Could we even describe the goal of “managing complexity” in a prompt? A few years ago, many developers thought that minimizing “lines of code” was the key to simplification—and it would be easy to tell ChatGPT to solve a problem in as few lines of code as possible. But that’s not really how the world works, not now, and not back in 2007. Minimizing lines of code sometimes leads to simplicity, but just as often leads to complex incantations that pack multiple ideas onto the same line, often relying on undocumented side effects. That’s not how to manage complexity. Mantras like DRY (Don’t Repeat Yourself) are often useful (as is most of the advice in The Pragmatic Programmer), but I’ve made the mistake of writing code that was overly complex to eliminate one of two very similar functions. Less repetition, but the result was more complex and harder to understand. Lines of code are easy to count, but if that’s your only metric, you will lose track of qualities like readability that may be more important. Any engineer knows that design is all about tradeoffs—in this case, trading off repetition against complexity—but difficult as these tradeoffs may be for humans, it isn’t clear to me that generative AI can make them any better, if at all.

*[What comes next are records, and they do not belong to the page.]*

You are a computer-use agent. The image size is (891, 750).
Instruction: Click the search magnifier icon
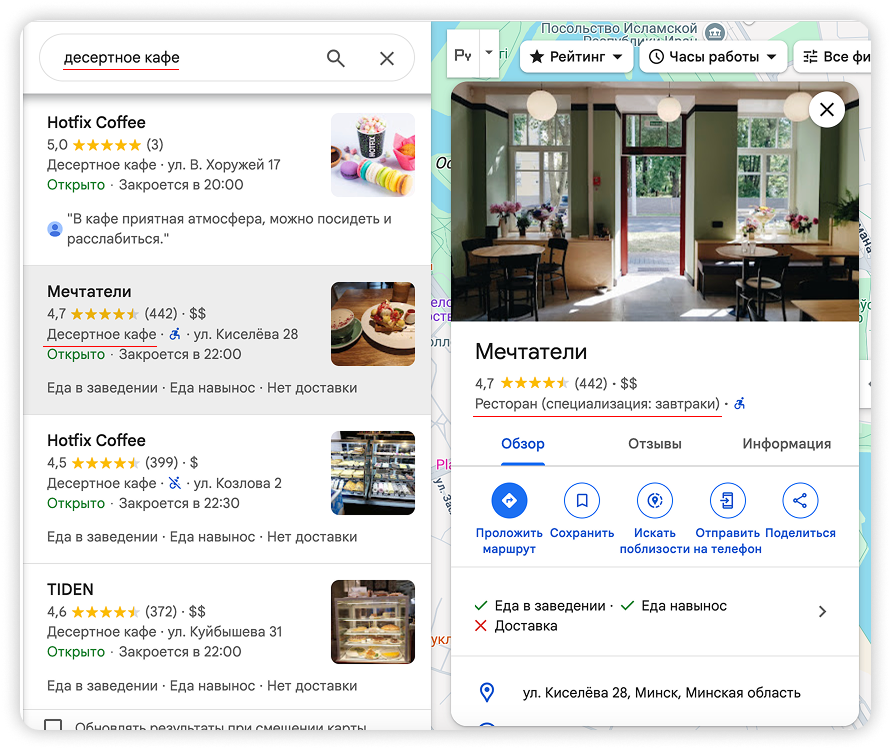point(335,58)
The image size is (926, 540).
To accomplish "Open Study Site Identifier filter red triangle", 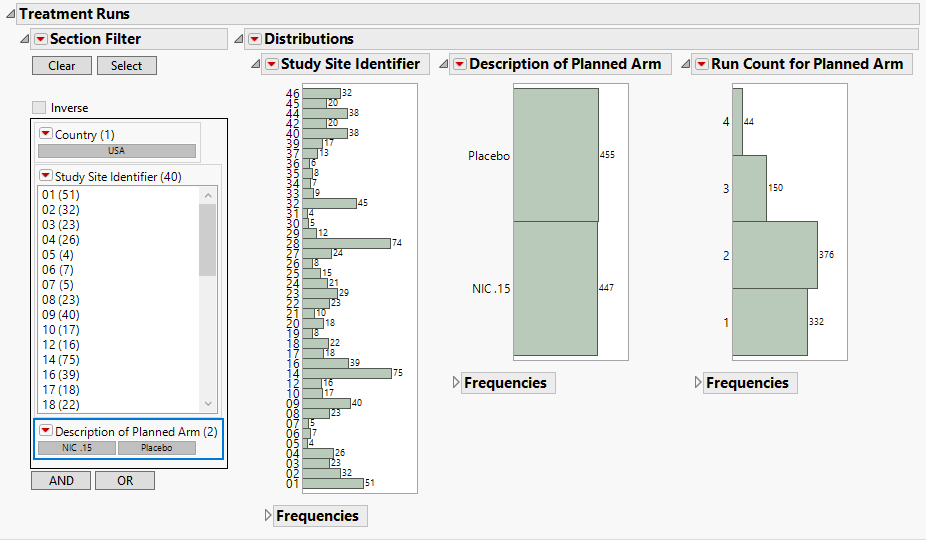I will click(45, 177).
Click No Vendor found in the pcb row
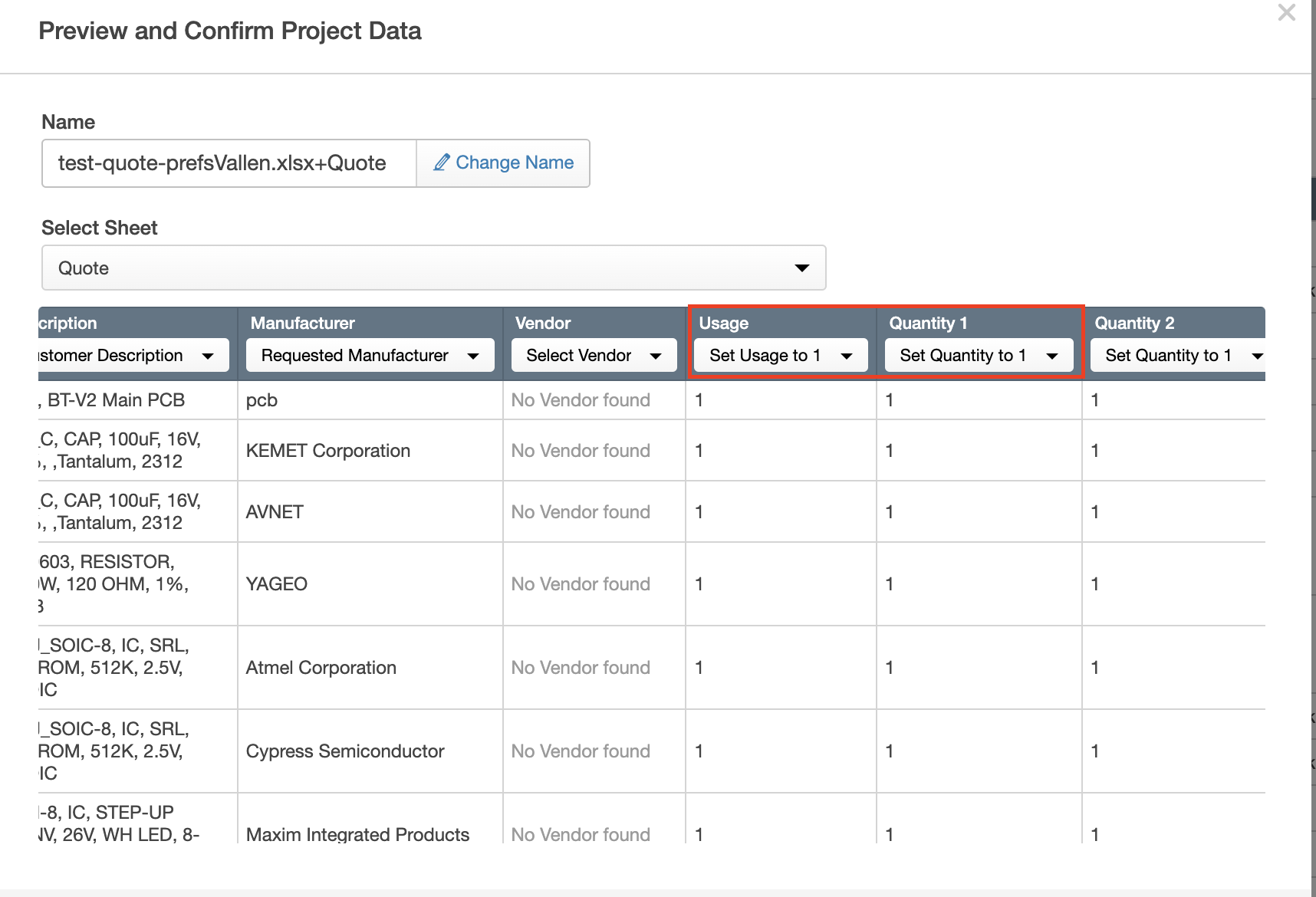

I’m not arguing that generative AI doesn’t have a role in software development. It certainly does. Tools that can write code are certainly useful: they save us looking up the details of library functions in reference manuals, they save us from remembering the syntactic details of the less commonly used abstractions in our favorite programming languages. As long as we don’t let our own mental muscles decay, we’ll be ahead. I am arguing that we can’t get so tied up in automatic code generation that we forget about controlling complexity. Large language models don’t help with that now, though they might in the future. If they free us to spend more time understanding and solving the higher-level problems of complexity, though, that will be a significant gain.
Will the day come when a large language model will be able to write a million line enterprise program? Probably. But someone will have to write the prompt telling it what to do. And that person will be faced with the problem that has characterized programming from the start: understanding complexity, knowing where it’s unavoidable, and controlling it.
- It’s common to say that a token is approximately ⅘ of a word. It’s not clear how that applies to source code, though. It’s also common to say that 100,000 words is the size of a novel, but that’s only true for rather short novels.